The West pays for food, schools, medicine and housing, while Muslim nations help out with the military hardware. Unrestrained by such necessities as having to earn a living, the young have plenty of time for digging tunnels, smuggling, assembling missiles and firing 4,500 of them at Israel since 2006. While this activity has slowed Palestinian internecine slaughter, it forced some 250,000 Israelis into bomb shelters.
This situation can only get worse. Gazan teenagers have no future other than war. One rocket master killed is immediately replaced by three young men for whom a martyr’s death is as honourable as victory. Some 230,000 Gazan males, aged 15 to 29, who are available for the battlefield now, will be succeeded by 360,000 boys under 15 who could be taking up arms by 2024.

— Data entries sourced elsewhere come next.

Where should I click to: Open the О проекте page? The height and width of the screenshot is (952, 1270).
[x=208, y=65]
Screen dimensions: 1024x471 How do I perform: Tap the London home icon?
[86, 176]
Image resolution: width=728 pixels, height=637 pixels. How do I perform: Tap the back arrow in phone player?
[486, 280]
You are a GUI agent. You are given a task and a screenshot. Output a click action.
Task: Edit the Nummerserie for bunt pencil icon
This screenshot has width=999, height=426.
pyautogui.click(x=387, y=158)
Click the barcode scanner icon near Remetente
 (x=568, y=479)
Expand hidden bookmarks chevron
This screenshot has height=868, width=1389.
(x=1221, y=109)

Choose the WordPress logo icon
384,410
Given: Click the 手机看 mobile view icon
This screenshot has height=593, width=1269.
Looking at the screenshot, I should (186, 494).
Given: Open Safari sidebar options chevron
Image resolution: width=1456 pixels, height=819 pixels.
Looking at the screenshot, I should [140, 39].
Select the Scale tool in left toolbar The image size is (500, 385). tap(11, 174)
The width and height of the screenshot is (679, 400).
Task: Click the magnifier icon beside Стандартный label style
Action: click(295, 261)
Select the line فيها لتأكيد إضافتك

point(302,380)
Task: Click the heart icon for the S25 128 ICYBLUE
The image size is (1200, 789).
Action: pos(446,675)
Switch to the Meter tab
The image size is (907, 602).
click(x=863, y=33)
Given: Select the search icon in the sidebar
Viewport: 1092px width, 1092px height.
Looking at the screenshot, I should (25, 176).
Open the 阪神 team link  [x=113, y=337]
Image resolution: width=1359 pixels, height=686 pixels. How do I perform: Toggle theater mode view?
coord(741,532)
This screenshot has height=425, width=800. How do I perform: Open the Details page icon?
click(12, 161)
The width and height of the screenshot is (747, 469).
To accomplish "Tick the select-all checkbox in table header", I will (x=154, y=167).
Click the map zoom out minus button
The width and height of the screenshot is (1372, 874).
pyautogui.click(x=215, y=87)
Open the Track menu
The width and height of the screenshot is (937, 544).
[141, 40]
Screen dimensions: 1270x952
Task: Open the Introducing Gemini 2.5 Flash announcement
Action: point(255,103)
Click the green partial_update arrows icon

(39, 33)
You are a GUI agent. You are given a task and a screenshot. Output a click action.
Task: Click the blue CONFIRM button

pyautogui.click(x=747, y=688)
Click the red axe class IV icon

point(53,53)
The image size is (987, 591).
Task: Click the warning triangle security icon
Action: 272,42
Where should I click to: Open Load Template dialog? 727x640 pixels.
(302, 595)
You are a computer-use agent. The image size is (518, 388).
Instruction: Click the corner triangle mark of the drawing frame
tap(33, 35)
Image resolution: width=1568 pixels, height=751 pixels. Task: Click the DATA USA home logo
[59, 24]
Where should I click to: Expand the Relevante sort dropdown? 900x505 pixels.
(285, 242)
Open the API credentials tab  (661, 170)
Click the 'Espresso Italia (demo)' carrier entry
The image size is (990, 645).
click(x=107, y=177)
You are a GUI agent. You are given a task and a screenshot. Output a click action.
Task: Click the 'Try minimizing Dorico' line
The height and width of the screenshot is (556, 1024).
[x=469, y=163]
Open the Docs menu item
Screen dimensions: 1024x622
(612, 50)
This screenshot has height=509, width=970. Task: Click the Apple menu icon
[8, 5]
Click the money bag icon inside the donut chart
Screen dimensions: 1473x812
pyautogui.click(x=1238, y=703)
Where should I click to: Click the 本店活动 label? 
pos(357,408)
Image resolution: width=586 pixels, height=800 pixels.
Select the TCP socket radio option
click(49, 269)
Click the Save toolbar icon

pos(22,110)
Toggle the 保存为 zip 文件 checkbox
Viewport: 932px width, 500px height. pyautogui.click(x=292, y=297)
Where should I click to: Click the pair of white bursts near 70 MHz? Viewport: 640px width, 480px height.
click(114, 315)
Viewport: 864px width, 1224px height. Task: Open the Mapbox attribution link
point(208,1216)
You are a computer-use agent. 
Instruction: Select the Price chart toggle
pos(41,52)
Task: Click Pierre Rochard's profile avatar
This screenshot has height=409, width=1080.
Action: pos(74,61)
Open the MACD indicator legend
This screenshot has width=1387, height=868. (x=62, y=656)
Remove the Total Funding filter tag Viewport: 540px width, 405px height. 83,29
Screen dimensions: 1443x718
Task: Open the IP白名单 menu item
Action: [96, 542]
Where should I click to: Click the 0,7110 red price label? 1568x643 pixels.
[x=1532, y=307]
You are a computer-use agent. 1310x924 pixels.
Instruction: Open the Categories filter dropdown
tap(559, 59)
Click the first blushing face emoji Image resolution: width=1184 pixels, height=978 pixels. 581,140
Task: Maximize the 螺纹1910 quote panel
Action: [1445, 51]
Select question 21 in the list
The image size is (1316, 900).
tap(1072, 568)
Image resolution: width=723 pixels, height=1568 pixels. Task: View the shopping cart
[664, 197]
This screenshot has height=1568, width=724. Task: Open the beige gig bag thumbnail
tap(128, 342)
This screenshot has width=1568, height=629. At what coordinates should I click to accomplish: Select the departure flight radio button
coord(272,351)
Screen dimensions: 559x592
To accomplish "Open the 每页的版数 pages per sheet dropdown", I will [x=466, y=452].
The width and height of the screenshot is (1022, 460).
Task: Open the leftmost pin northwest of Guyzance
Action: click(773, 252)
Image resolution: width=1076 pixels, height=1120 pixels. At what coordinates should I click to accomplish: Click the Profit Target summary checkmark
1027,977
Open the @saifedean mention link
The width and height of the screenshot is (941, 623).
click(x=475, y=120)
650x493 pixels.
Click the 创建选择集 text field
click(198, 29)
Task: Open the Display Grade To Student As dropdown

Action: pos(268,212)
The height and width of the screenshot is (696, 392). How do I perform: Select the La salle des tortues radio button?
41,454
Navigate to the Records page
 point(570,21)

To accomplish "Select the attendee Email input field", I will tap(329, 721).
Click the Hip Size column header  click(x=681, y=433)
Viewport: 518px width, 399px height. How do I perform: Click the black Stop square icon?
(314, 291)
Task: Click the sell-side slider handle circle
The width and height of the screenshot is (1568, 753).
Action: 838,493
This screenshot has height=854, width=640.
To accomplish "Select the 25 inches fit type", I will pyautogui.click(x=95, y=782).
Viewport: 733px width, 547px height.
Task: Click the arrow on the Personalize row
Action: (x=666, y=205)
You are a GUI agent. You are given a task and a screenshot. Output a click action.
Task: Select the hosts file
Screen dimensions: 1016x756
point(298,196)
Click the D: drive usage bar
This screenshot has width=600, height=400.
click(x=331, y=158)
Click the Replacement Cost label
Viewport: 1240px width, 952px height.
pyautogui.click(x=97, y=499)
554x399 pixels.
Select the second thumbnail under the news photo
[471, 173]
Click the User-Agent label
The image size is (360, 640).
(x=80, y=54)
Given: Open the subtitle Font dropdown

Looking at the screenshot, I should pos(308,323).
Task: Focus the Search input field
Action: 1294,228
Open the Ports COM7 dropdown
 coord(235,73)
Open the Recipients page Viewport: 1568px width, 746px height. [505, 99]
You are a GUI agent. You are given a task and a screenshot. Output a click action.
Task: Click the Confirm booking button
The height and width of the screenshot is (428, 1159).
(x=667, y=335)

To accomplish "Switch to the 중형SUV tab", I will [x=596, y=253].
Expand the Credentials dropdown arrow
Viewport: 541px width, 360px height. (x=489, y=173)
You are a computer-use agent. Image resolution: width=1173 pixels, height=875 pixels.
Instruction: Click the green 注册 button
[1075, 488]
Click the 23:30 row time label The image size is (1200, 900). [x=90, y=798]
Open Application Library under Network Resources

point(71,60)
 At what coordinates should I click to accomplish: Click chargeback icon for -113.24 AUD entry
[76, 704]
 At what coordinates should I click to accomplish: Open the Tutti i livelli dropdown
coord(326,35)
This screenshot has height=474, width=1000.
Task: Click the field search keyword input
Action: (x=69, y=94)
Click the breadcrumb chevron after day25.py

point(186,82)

As long as we continue to subsidise Gaza in this way, young Palestinians will continue killing brothers or neighbours. By funding UNRWA, the West exacerbates Gaza’s population explosion. Much is said about Iran waging a proxy war against Israel by supporting Hizbollah and Hamas. One may argue that by fuelling Gaza’s population explosion, the West unintentionally finances a war by proxy against the Jews of Israel.
If we seriously want to avoid another generation of war in Gaza, we must tell the Gazans that they will have to start looking after their children without UNRWA’s help. This would force Palestinians to focus on building an economy instead of freeing them up to wage war. Of course, every baby lured into the world by our money up to now would still have our assistance.
If we make this urgently needed reform, then by at least 2025 many boys in Gaza — as in Algeria — would enter puberty as only sons. They would be able to look forward to a more secure future in a less violent society.
If the West prefers calm around Gaza even before 2025, it may consider offering immigration to those young Palestinians born only because of the West’s well-meant but cruelly misguided aid. In the decades to come, North America and Europe will have to take in tens of millions of immigrants to slow the ageing of their populations. If, say, 200,000 of them are taken from Gaza, that would be a negligible move for the big democracies but a quantum leap for peace in the region.
And who would not want to get out of that strip of land but the international NGOs and social workers whose careers depend on perpetuating Gaza’s misery?